CVE-2023-3766: 
Rust vulnerability analysis and mitigation

A vulnerability (CVE-2023-3766) was discovered in the odoh-rs rust crate affecting versions prior to 1.0.2. The vulnerability stems from faulty logic during the parsing of encrypted queries, specifically when processing encrypted query data received from remote clients (Cloudflare Advisory).

The vulnerability is related to a buffer copy operation without proper size checking (CWE-120).
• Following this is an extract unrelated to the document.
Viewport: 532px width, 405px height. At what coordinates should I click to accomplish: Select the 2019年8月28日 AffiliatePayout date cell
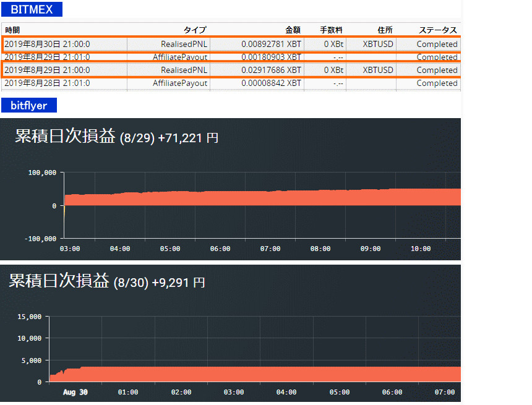click(47, 83)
The issue occurs when the encrypted message field is too short to include the encapsulated key, causing decrypt_query() to panic instead of returning an error. The vulnerability has been assigned a CVSS v3.1 base score of 5.9 (Medium) with the vector string CVSS:3.1/AV:N/AC:H/PR:N/UI:N/S:U/C:N/I:N/A:H (Cloudflare Advisory).

Upon successful exploitation, an attacker can cause the ODOH server to crash abruptly, disrupting its normal operation and rendering the service temporarily unavailable. The vulnerability affects the availability of the service while having no impact on confidentiality or integrity (Cloudflare Advisory).

Users are advised to update their odoh-rs rust crate to version 1.0.2 or later, which contains the fix for this vulnerability. The fix ensures that decrypt_query() returns an error instead of panicking when encountering malformed encrypted messages (Cloudflare PR).